Smith said that if Newsom signs the bill, schools in California are "going to have a model where they can almost pay for play – not quite – but I think they’re going to be challenged to maintain their membership in the association because, as an association, we have the authority as a group to make our own rules and regulations, and they will be outside those rules and regulations. So, I’m not quite sure how they will stay in the association."

The ironic angle to Gene's comments – especially the ones about not scheduling California teams – is that Ohio State just scheduled a 2023 matchup with San Jose State like three weeks ago. So uh, I think we'll just be figuring something out there.

As for the law itself, I ain't going to tell you how to think, but I will say it'll be a disaster if one single state makes this move all by its lonesome. Regardless of where you land on the pay for play/likeness debate, that ain't gonna work for obvious reasons. Whatever the ultimate decision is, it's gotta be universal.

 THE NEW GUY. It's easy to forget that just a few months ago, the kid currently putting up video game numbers and leading the Buckeyes to four blowout wins was just a scared kid who didn't know a soul on campus (besides the quarterback that he was replacing).

From Ryan McGee of ESPN:

It was January 2019. It was cold. He knew no one. His parents had dropped him off the day before and driven back home to Atlanta. He couldn't peek in on his social media accounts because his timelines were still freshly filled with a lot of unkind comments from fans of Georgia, the team he'd just left and the uniform he'd just worn at the Sugar Bowl a few days earlier. So he did what teenagers do. He called home and made a little noise about packing up what he'd just unpacked and carrying it all back south.

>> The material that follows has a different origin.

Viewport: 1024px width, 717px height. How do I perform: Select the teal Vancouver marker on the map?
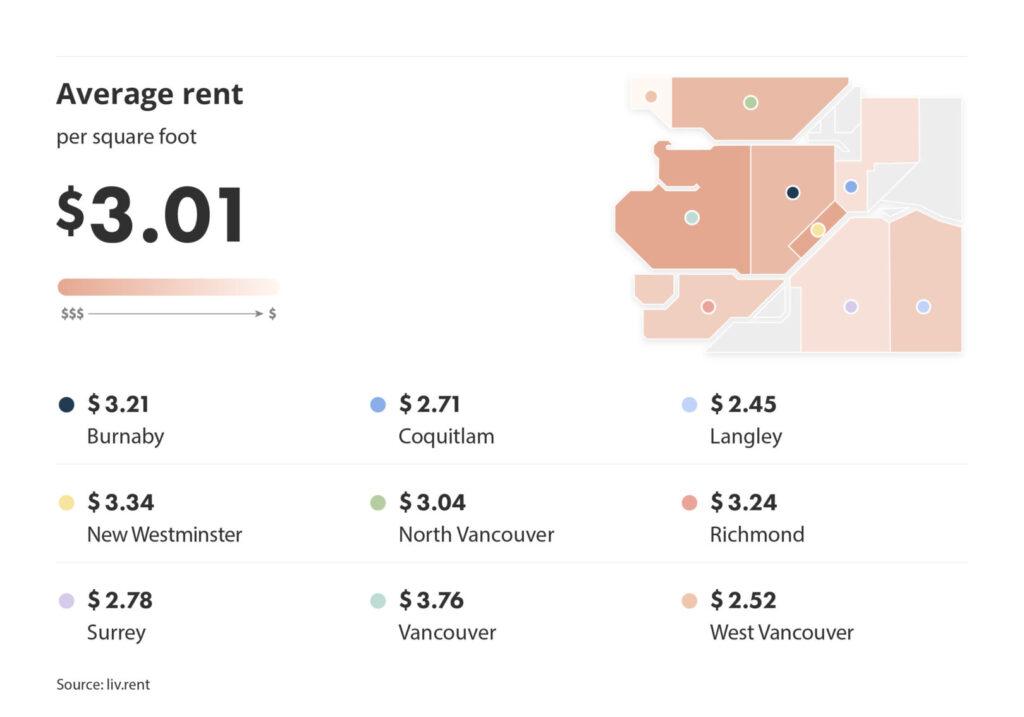[691, 217]
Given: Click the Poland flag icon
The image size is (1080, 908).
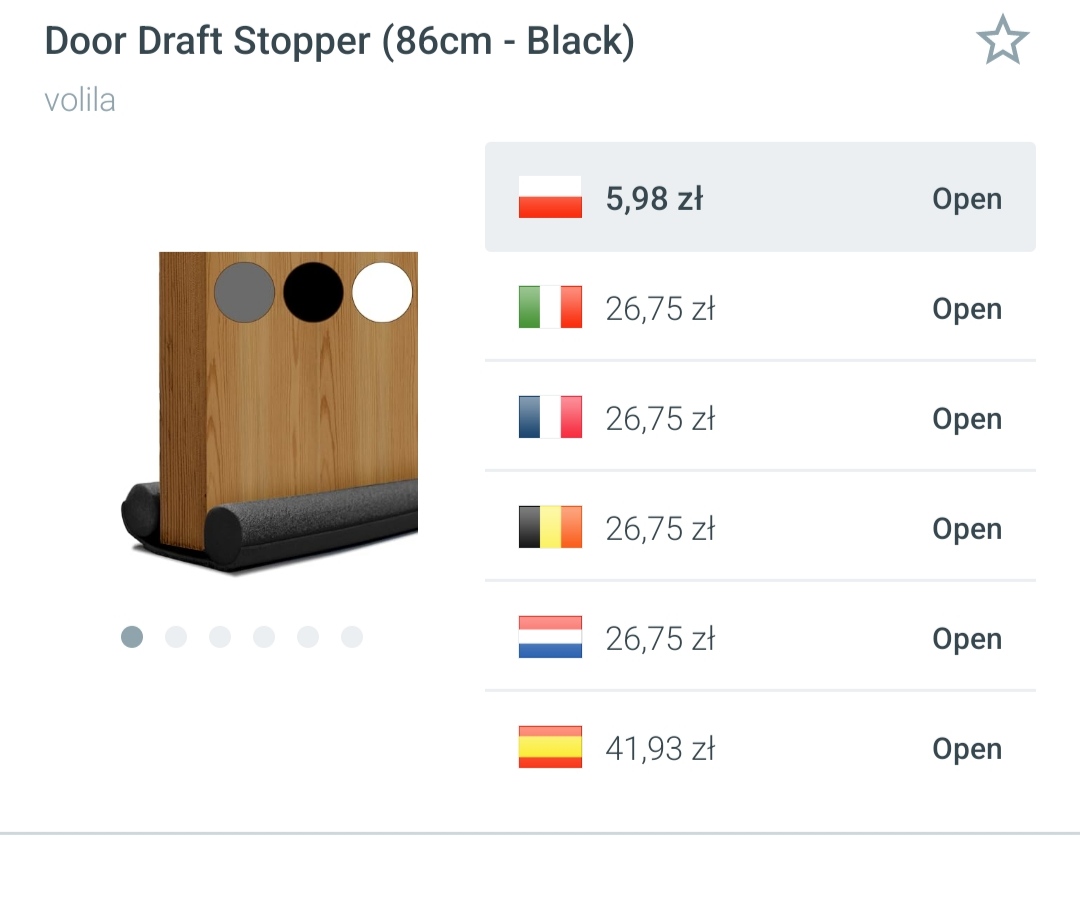Looking at the screenshot, I should [550, 197].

But his family told him to give it another day. He did, and that day was much better. Some of his new Buckeyes teammates invited him to play basketball, and he had a pretty good time.

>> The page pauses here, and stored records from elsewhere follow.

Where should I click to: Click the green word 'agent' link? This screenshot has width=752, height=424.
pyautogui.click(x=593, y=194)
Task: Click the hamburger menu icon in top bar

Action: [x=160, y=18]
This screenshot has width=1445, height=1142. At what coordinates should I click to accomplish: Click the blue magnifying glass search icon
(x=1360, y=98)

The next day brought more basketball and more smiles. Every flip of the calendar page brought another pickup game, another smile and another new friend. Among them was Ohio State's in-house leader, defensive end Chase Young, who threw his massive arms around the new guy and challenged him to be the leader on the offensive side of the ball, to be the guy all of his new teammates had seen flashes of on their TVs and read about back when they were all being recruited.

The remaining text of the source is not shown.